Pride Solvents and Chemical Company - Interim Decision, September 9, 1993
Interim Decision, September 9, 1993
STATE OF NEW YORK : DEPARTMENT OF ENVIRONMENTAL CONSERVATION
In the Matter
- of -
the Application of PRIDE SOLVENTS AND CHEMICAL CO., INC. for a permit to operate a hazardous waste management facility at 78-88 Lamar Street, West Babylon, Suffolk County
DEC Project No. 1-4720-00299/00002-0
INTERIM DECISION OF THE COMMISSIONER
This Interim Decision relates to an appeal filed to the July 29, 1993 Issues Rulings (the "Rulings") of Administrative Law Judge ("ALJ") Edward Buhrmaster in the captioned matter.
The principal issue raised by Pride Solvents and Chemical Co., Inc. (the "Applicant") in the appeal is whether its request for a variance from the requirements of 6 NYCRR 373-2.8(h)(1) may encompass changes to the type of financial responsibility as well as to the amount. For the reasons stated below, I concur with ALJ Buhrmaster's conclusion that only changes as to amount of the financial responsibility are contemplated by 6 NYCRR 373-2.8(h)(3).

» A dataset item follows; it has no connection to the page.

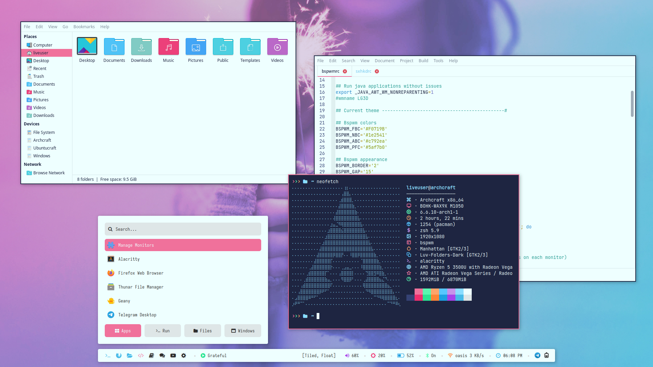The width and height of the screenshot is (653, 367).
Task: Open the Bookmarks menu in file manager
Action: [x=84, y=27]
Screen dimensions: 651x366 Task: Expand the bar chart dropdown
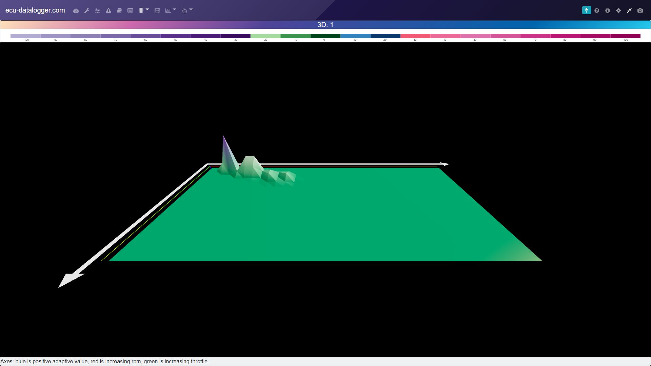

The provision cited above permits applicant-initiated variances to the "level" of financial responsibility required by rule. Though the term "level" is not defined, as pointed out in the Rulings, its common meaning implies scale, rank or magnitude. Further reinforcing this view is the commentary from the U.S. Environmental Protection Agency ("EPA") which appeared with the promulgation of the federal rule from which the state rule is derived. In that commentary, the EPA stated that the provision allows for variance of the amounts of coverage required by an owner or operator of a hazardous waste management facility (47 FR 16545, April 16, 1982).
The Applicant also argues that the applicant-initiated variance provision should not be interpreted more narrowly than a separate provision dealing with variances issued at the initiative of the Commissioner and which contemplates changes to the type of financial responsibility. Although no commentary or other interpretive document addresses the intent of the second provision or the difference between the wording in the two variance provisions, the only reasonable conclusion is that the latter provision is intended to cover situations where the financial commitment is inadequate based on the degree and duration of risk associated with the facility. It is not necessary for the Commissioner to initiate any action in situations where the financial commitment prescribed by rule is adequate; if any action is needed, i.e. , if a less burdensome commitment can be justified based on the degree and duration of the risk associated with the facility, it is in the interest of the applicant to request such a variance.
Therefore, it can only be concluded that the language difference in the two variance provisions is intended to authorize use of a different type of financial instrument only where none of the types of instruments explicitly authorized by rule would be adequate, given the degree and duration of the risk associated with operating a facility. In this case, the types of financial instrument authorized by rule are adequate and hence only a change to the level of those instruments may be considered.
As part of its appeal, the Applicant also asks that the guidance memoranda which ALJ Buhrmaster required the Department Staff supply to the Applicant be provided prior to the filing of its testimony. This request is appropriate and apparently consistent with the intent of the Rulings. The Applicant is entitled to this information prior to the filing of its testimony as part of the normal discovery process.
The Applicant also objects to the inclusion of evidence on two alleged violations. It argues that even if there had been violations, those situations are now corrected and therefore the occurrence of a violation is irrelevant.
Proof of the alleged violations has the potential to demonstrate a higher degree of risk at the facility. Such proof could be relevant to the question of whether unsafe situations are likely to occur in the future and it may reflect on the overall care with which the Applicant conducts its business at the site. Whether or not such alleged violations have been the subject of enforcement action does not change their relevance to these issues.
Finally, Applicant submits that public policy concerns related to the purpose of the regulations be taken into consideration. I note that ALJ Buhrmaster's Ruling did not preclude their consideration since he limited his discussion to those fact issues that needed to be adjudicated. While I concur with the Applicant that, as a general proposition, public policy concerns may be considered, they may only be factored into the decision to the extent that the legal requirements are subject to various interpretations or that the application of the regulations admits of discretion.
This matter is remanded to ALJ Buhrmaster for further proceedings consistent with this Interim Decision.
IN WITNESS WHEREOF, the Department of Environmental Conservation has caused this Interim Decision to be signed and issued and has filed the same with all maps, plans, reports, and other papers relating thereto in its office in the County of Albany, New York this 9th day of September, 1993.